ForeverMissed
This memorial website was created in memory of our Father, Grandfather and Friend, Frank Dickinson 83 years old, born on September 27, 1937 and passed away on December 27, 2020. We will remember him forever.

In lieu of flowers donations can be made to:

http://catsexclusive.org they have an online link - our parents were animal lovers

OR

Friends of Anne Kolb Nature Center by check - our Dad was an environmentalist
 
Please make checks payable to:
Friends of Anne Kolb Nature Center 

Send to:
Joanne Howes
c/o Anne Kolb Nature Center
751 Sheridan Street
Hollywood, FL 33019

Please include a return address for a thank you letter.
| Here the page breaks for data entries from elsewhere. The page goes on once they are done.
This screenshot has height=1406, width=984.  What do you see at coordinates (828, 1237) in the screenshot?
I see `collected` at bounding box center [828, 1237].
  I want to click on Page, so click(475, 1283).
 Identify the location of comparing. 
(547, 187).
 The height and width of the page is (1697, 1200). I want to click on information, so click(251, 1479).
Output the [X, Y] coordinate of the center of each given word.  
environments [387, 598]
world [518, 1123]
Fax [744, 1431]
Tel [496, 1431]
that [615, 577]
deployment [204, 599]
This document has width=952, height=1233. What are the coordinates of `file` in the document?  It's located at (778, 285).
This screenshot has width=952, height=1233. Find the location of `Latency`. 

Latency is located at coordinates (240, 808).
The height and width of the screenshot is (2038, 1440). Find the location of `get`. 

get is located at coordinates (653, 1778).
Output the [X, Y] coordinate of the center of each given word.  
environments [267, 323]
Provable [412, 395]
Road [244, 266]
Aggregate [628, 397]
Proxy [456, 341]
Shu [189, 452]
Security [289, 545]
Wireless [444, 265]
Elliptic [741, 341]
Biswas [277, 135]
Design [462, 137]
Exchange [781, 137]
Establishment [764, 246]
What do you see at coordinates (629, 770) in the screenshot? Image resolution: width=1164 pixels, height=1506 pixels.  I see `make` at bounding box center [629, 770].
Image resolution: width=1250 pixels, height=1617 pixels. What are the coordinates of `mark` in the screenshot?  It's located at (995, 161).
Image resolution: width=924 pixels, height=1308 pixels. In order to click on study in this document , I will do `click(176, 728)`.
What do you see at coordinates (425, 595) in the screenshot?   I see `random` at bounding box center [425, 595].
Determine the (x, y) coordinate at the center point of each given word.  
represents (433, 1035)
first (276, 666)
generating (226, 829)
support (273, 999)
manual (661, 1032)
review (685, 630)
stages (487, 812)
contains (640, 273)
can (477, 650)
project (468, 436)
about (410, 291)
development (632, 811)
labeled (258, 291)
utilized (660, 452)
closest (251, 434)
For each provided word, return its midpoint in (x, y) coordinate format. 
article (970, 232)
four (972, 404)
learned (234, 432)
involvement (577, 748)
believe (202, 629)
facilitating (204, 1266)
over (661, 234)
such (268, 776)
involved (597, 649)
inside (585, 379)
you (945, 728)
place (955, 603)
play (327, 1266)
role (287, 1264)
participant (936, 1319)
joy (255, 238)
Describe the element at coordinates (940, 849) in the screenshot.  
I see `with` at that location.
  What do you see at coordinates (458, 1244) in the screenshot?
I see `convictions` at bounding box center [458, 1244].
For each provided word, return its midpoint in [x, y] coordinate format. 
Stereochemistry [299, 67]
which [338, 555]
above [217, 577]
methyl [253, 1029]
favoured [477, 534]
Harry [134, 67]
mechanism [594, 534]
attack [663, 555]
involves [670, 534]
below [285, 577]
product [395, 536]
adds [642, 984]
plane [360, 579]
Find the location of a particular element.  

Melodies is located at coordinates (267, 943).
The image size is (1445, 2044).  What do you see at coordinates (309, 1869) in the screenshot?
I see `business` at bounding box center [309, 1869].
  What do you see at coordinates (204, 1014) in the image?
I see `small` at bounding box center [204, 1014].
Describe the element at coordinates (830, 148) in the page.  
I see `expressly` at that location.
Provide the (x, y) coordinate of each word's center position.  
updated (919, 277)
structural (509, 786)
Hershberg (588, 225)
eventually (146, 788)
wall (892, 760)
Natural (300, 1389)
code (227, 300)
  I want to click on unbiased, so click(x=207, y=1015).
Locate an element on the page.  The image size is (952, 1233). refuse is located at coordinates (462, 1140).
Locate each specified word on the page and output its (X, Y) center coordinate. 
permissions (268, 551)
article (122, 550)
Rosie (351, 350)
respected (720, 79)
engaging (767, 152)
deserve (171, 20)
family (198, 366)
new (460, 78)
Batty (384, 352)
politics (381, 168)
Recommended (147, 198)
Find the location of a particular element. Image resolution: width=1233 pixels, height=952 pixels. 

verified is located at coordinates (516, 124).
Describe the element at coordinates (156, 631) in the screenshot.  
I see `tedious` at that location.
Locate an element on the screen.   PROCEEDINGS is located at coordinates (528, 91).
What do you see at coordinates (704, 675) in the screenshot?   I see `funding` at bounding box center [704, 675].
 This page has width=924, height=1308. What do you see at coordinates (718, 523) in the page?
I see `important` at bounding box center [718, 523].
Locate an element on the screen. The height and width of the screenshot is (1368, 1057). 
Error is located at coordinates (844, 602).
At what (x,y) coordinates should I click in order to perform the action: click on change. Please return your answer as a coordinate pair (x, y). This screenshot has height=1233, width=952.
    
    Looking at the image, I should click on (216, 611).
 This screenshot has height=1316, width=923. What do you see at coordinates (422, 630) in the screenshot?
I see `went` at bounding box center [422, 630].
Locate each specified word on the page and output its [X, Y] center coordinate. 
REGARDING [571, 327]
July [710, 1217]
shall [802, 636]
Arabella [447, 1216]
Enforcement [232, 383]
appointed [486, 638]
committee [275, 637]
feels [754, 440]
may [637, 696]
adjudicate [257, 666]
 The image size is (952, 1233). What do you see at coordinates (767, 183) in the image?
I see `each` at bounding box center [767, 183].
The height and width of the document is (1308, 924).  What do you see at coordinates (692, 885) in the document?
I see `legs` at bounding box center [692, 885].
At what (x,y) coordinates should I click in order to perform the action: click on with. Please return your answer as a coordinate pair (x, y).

Friends of Anne Kolb Nature Center is a 501(c)(3) public charity.
Posted by Steve Werthman on January 5, 2021
Frank believed in me as a young man and was a mentor. I grew up in Rolling Oaks where Frank and his family were neighbors. He encouraged me to become involved with the 4H Club and Civic Association as a teen. That helped launch my earlier career as an environmental activist where we served together in the Environmental Coalition of Broward County, Broward League of Conservation Voters, Baily Water Management District and Broward County Planning Council. Frank was tireless and an amazing strategic thinker and happy warrior. I remember he and Jack Milbery had to sit me down one time and “read me the riot act” when I went overboard on a press release Lol. He also fixed our roof. Although I had not seen Frank in some time, he is a lifelong influence in my life and I will never forget him. He was a great man who did much for our community and will always be missed.
Posted by BARRY BIRENBAUM on January 4, 2021
Frank was a very loyal customer of mine for almost 30 years,
from BRADCO SUPPLY thru ABC SUPPLY.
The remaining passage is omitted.